Tidak adanya kesadaran hukum di sebagian kalangan masyarakat serta ketidakpastian hukum akibat campur tangan pemerintah dalam sistem peradilan juga merupakan potensi ancaman bagi keamanan dalam negeri. Pelecehan terhadap hukum/undang-undang ini jelas menimbulkan kekacauan/anarki dan merupakan potensi konflik yang serius. Contoh nyata adalah insiden Semanggi dimana para pengunjuk rasa yang tidak mematuhi UU no 9/1998 tentang Kemerdekaan Menyampaikan Pendapat di Muka Umum akhirnya bentrok dengan aparat keamanan yang justru ingin menegakkan hukum. Seandainya semua pihak menyadari pentingnya kepatuhan terhadap hukum, tentunya insiden tersebut tidak akan terjadi. Tidak adanya kesadaran hukum juga menyebabkan sering timbulnya tawuran antar warga atau tawuran antar pelajar/mahasiswa yang pada gilirannya menimbulkan keresahan masyarakat dan menyebabkan instabilitas keamanan lingkungan.
Sosialisasi berbagai peraturan dan perundang-undangan serta penegakkan hukum yang tegas, adil dan tanpa pandang bulu adalah satu-satunya jalan untuk mengatasi potensi konflik ini. Potensi ancaman dari dalam negeri ini perlu mendapat perhatian yang serius mengingat instabilitas internal seringkali mengundang campur tangan pihak asing, baik secara langsung maupun tidak langsung, untuk kepentingan mereka.
  Ancaman dari luar negeri terhadap NKRI
Dengan berakhirnya Perang Dingin pada awal tahun 1990an, maka ketegangan regional di dunia umumnya, dan di kawasan Asia Tenggara khususnya dapat dikatakan berkurang. Meskipun masih terdapat potensi konflik perbatasan khususnya di wilayah Laut Cina Selatan, misalnya sengketa kepulauan Spratly yang melibatkan beberapa negara di kawasan tersebut, namun diperkirakan semua pihak terkait tidak akan menyelesaikan masalah tersebut melalui kekerasan bersenjata. Dapat dikatakan bahwa ancaman dalam bentuk agresi dari luar relatif kecil.
Potensi ancaman dari luar tampaknya akan lebih berbentuk upaya menghancurkan moral dan budaya bangsa melalui disinformasi, propaganda, peredaran narkoba, film-film porno atau berbagai kegiatan kebudayaan asing yang mempengaruhi bangsa Indonesia, terutama generasi muda, dan merusak budaya bangsa. Potensi ancaman lainnya adalah dalam bentuk ”penjarahan” sumber daya alam melalui eksploitasi sumber daya alam yang tidak terkontrol sehingga merusak lingkungan, seperti illegal loging, illegal fishing, dsb.
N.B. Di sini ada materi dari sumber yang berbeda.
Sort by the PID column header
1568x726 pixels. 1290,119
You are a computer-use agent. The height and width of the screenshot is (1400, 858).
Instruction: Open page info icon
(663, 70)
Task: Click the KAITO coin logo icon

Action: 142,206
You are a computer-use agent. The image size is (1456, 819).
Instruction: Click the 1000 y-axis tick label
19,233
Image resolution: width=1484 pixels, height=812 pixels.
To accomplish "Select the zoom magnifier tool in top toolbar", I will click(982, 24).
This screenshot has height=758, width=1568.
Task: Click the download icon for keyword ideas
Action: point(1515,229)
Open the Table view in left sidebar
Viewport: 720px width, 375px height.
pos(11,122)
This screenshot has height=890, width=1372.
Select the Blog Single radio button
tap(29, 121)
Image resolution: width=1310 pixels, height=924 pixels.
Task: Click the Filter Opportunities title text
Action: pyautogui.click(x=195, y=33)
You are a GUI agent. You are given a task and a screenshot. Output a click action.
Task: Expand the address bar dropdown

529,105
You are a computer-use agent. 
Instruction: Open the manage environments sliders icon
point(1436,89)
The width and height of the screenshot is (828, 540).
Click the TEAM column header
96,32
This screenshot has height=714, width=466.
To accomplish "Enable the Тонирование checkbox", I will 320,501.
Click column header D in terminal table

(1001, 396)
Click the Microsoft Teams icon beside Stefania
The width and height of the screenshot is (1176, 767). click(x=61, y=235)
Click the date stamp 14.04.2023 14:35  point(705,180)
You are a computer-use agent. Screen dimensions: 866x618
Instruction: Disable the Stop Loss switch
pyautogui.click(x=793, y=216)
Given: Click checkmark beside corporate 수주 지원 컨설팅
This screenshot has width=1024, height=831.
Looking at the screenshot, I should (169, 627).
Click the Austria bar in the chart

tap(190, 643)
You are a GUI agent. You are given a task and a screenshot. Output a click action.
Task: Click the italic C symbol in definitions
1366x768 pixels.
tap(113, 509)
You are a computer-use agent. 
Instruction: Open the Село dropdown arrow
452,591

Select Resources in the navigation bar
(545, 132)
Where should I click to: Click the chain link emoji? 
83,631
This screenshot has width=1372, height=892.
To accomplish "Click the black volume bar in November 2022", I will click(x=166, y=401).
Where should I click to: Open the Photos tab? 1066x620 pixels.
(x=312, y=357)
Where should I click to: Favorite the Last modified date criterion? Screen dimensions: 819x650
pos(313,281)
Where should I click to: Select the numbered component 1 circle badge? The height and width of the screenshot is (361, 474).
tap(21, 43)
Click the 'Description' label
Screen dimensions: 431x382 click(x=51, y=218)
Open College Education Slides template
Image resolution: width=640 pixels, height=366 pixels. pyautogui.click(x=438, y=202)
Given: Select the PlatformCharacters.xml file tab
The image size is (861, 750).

Semua potensi ancaman tersebut dapat diatasi dengan meningkatkan Ketahanan Nasional melalui berbagai cara, antara lain :
1.      Pembekalan mental spiritual di kalangan masyarakat agar dapat menangkal pengaruh budaya asing yang tidak sesuai dengan norma kehidupan bangsa Indonesia.
2.      Upaya peningkatan perasaan cinta tanah air (patriotisme) melalui pemahaman dan penghayatan (bukan sekedar penghafalan) sejarah perjuangan bangsa.
3.      Pengawasan yang ketat terhadap eksploitasi sumber daya nasional serta terciptanya pemerintahan yang bersih dan berwibawa (legitimasi, bebas KKN, dan konsisten melaksanakan peraturan/undang-undang).
4.      Kegiatan yang bersifat kecintaan terhadap tanah air serta menanamkan semangat juang untuk membela negara, bangsa dan tanah air serta mempertahankan Pancasila sebagai ideologi negara dan UUD 1945 sebagai landasan berbangsa dan bernegara.
5.      Untuk menghadapi potensi agresi bersenjata dari luar, meskipun kemungkinannya relatif sangat kecil, selain menggunakan unsur komponen utama (TNI), tentu saja dapat menggunakan komponen cadangan dan komponen pendukung (UU komponen cadangan dan komponen pendukung masih dalam proses persetujuan anggota Dewan yang terhormat).


BAB III
KESIMPULAN

Jadi, upaya untuk mempertahankan NKRI bias ditempuh dengan cara mengetahui kebudayaan di Indonesia. Dengan adanya pengetahuan budaya Indonesia, kita dapat menyaring budaya-budaya asing yang masuk ke dalam Negara Indonesia, sehingga tidak timbul perpecahan antar daerah karena budaya yang ada. 
Selain itu, sikap dan perilaku kita juga dapat mencerminkan bahwa kita sedang mempertahankan keutuhan NKRI ini. Salah satunya dengan cara mengamalkan nilai-nilai yang terkandung dalam pancasila, bukan hanya sekedar memahami saja.

DAFTAR PUSTAKA

Buku Putih Pertahanan Negara : “Mempertahankan Tanah air Memasuki Abad 21, Indonesia” Dephan, 2003, Jakarta.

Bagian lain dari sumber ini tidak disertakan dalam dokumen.